One of the first and, quite possibly, most difficult challenges many leaders face is introducing the initial idea to their staff. For leadership, the bigger picture of how flexible talent fits into the organization is clear; however, for employees, the idea of flexible talent is likely very new to them—and can even feel like a threat to their routine or even role.
When proposing the introduction of flexible talent into your organization, it’s best to address your staff personally: this isn’t something to send in an email or a Slack message. Whether it’s in-person or an all hands or Zoom call, speak to your employees and inform them of any plans moving forward well ahead of time of action. Emphasize that these independent workers are not a threat to anyone’s role within the organization—they are necessary to building agility and helping full-time staff achieve outcomes faster with in-demand skills that employees would typically not have access to. Flexible workers are an asset that full-time staff will have the ability to work with on work or projects on an as-needed basis.
Blended workforces don’t happen overnight: let them know that this will take time to integrate successfully, and there may be some bumps in the road as the organization learns. The most important part when explaining this change to staff isn’t just telling, but listening. Ask for feedback and everyone’s thoughts on the change: through feedback, you’ll be able to determine what methods for integrating talent will work best for your team, and even what skills full-time employees would like to see added to their team. A win-win!
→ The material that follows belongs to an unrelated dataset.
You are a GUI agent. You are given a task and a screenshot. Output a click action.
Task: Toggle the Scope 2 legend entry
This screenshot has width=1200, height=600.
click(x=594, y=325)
The alignment doesn’t stop at full-time staff: it’s likely your management doesn’t fully see the value of flexible talent, either. When asked about the value of flexible talent matching platforms, 60 percent of CEOs claimed they were “very important” to future competitive advantage, whereas less than 40 percent of senior management agreed. In many organizations, possibly even within your own, there is a clear misalignment on the value proposition of flexible talent.
Similar to staff, management may feel as if flexible talent is a threat to their role or processes. Don’t shy away from this issue or attempt to brush it off: embrace conflict and use it as an opportunity to make management a part of the integration process. Take their concerns and ensure they’re all addressed within the integration process, so leaders feel even more comfortable letting flexible workers into their teams.
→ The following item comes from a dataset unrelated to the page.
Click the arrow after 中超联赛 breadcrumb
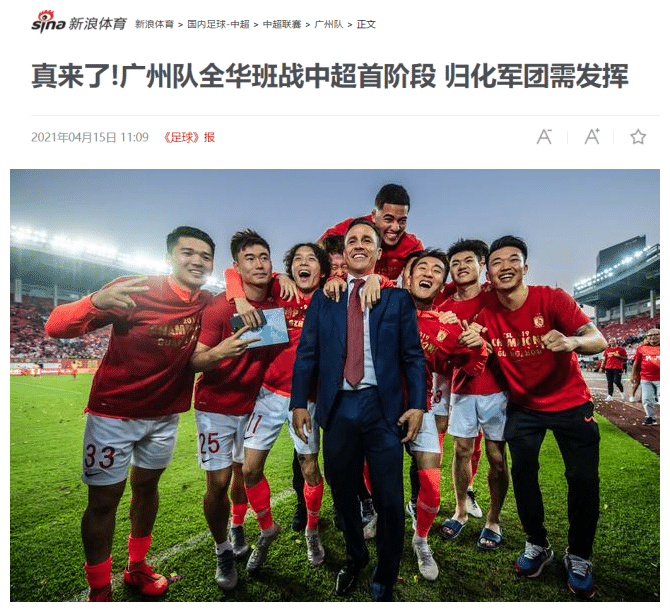Image resolution: width=670 pixels, height=612 pixels. pos(308,25)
Relationships and culture matter just as much for flexible talent as they do for your full-time employees. The traditional office culture of water cooler conversations and conferences are irrelevant for blended workforces, let alone in the present day itself. With the ability to hire from anywhere in the world, both full-time staff and flexible talent can be situated in multiple time zones, or even countries, away from one another.
To build connections between full-time and flexible staff, invite flexible workers into team and all hands meetings: make them feel a part of the team and give them a voice in the decision-making process. Doing so can help flexible workers to feel more included while also giving full-time staff the opportunity to get to know new team members in a supportive setting. Recognizing achievements and milestones is also just as important with flexible workers as with full-time ones; a virtual lunch or swag gift box can go much farther with building trust than you know.
The value of flexible talent to organizations is immeasurable; however, the road to integrating these workers can seem almost impossible when transitioning from a traditional talent model. Luckily, there are many tactics you can use to easily overcome them by connecting with staff, implementing their feedback, and welcoming flexible talent into your team with open arms.